Richard, again thanks for the review!
> This is a bit clumsy. I suggest
Sure, will fix.
> If you try to read this on current hardware, without J, then you get an exception not zero.
If I get the spec right, the idea is to read 0 from PM CSRs even if this extension is not present.
>I would have expected this check would actually go into the csr predicate function.
If I understand your proposal correctly, in this case I'd have to introduce 3 new functions for S/M/U PM CSRs as a predicate. I'm okay with that if you suggest so
>Surely you don't need MMTE_MASK here because you used it when writing.
>That said, don't you also need to mask vs the current priv level?
I suppose that applying these masks helps to prepare the correct value for the given priv level. So if I understand correctly if you're in M-mode and try to read UMTE, you'll get only U.Enable and U.Current, while if you'd try to read SMTE, you'll also get XS bits, S.Enable and S.Current.
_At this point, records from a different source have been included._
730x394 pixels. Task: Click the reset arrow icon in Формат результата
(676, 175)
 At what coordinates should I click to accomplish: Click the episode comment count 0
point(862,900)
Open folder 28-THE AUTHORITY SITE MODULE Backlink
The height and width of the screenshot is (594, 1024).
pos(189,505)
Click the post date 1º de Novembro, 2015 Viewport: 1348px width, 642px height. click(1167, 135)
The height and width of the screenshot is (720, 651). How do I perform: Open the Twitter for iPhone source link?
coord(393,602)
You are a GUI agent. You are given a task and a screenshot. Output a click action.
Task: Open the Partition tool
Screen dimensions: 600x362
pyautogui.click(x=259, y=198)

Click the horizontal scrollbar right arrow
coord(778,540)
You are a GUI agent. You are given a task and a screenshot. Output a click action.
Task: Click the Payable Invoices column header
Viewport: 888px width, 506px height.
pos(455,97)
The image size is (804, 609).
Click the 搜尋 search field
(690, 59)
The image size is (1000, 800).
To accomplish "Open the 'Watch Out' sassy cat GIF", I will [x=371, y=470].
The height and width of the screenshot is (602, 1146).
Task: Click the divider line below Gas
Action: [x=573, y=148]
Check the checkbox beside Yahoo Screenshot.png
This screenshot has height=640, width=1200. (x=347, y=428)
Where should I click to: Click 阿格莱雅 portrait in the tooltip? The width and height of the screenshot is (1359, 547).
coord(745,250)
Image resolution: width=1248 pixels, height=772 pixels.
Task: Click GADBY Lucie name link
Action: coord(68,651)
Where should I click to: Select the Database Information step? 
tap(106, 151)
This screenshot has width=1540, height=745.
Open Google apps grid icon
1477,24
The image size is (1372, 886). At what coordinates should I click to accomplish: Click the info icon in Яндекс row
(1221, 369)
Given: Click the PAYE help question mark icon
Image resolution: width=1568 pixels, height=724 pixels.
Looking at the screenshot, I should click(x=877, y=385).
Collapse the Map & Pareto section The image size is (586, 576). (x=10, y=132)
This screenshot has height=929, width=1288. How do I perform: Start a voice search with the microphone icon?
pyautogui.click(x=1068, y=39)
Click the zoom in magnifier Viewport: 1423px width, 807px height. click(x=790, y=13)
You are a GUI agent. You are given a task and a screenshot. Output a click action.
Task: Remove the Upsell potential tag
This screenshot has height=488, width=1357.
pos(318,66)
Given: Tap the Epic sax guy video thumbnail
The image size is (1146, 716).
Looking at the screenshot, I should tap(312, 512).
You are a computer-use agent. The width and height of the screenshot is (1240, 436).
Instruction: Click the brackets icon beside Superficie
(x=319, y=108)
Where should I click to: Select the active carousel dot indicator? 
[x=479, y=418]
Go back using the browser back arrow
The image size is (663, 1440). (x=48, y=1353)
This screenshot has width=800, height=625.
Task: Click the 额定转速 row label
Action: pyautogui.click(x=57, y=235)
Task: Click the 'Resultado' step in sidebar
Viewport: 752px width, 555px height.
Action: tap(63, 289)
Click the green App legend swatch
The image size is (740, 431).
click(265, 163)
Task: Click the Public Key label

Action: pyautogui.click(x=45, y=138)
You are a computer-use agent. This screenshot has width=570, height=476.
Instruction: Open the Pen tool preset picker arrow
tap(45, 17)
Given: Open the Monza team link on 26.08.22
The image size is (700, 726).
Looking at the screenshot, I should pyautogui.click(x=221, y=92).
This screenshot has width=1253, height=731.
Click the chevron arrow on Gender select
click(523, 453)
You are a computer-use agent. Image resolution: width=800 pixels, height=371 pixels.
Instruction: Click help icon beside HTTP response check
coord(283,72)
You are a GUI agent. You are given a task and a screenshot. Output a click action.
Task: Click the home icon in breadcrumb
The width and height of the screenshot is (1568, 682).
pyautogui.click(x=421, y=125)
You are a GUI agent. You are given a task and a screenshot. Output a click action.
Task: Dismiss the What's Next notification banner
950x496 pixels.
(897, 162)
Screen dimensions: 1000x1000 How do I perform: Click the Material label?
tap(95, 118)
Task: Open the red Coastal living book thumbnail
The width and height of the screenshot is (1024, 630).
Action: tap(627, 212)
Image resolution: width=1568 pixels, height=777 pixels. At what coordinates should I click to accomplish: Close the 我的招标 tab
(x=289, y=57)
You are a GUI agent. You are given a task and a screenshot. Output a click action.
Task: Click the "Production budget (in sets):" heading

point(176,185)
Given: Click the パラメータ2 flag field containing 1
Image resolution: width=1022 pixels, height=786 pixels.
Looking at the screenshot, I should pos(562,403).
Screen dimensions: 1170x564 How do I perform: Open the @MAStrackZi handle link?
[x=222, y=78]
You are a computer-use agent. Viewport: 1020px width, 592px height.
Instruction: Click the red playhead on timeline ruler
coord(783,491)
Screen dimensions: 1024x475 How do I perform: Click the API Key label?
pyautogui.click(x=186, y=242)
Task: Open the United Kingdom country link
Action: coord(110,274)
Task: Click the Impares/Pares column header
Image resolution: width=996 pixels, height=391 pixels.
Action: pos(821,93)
> it's a security bug for lower priv code to read anything related to a higher priv.
Could you please elaborate a bit more here? I don't see how this scenario is valid: in U-mode you're supposed to be able to read only U* registers, while M/S mode could allow U-mode to write to its U* registers.
As for S-mode, I believe it's allowed to write to any U* registers and it's available to write to S* registers if S.Current is set.
> Do not crash qemu because the guest is doing silly things
Sure, you're right. Will fix.
>Raise an exception if you like, and perhaps qemu_log_mask with LOG_GUEST_ERROR
I think raising exception here might be too much, but logging the error is a great idea, thanks!
Thanks!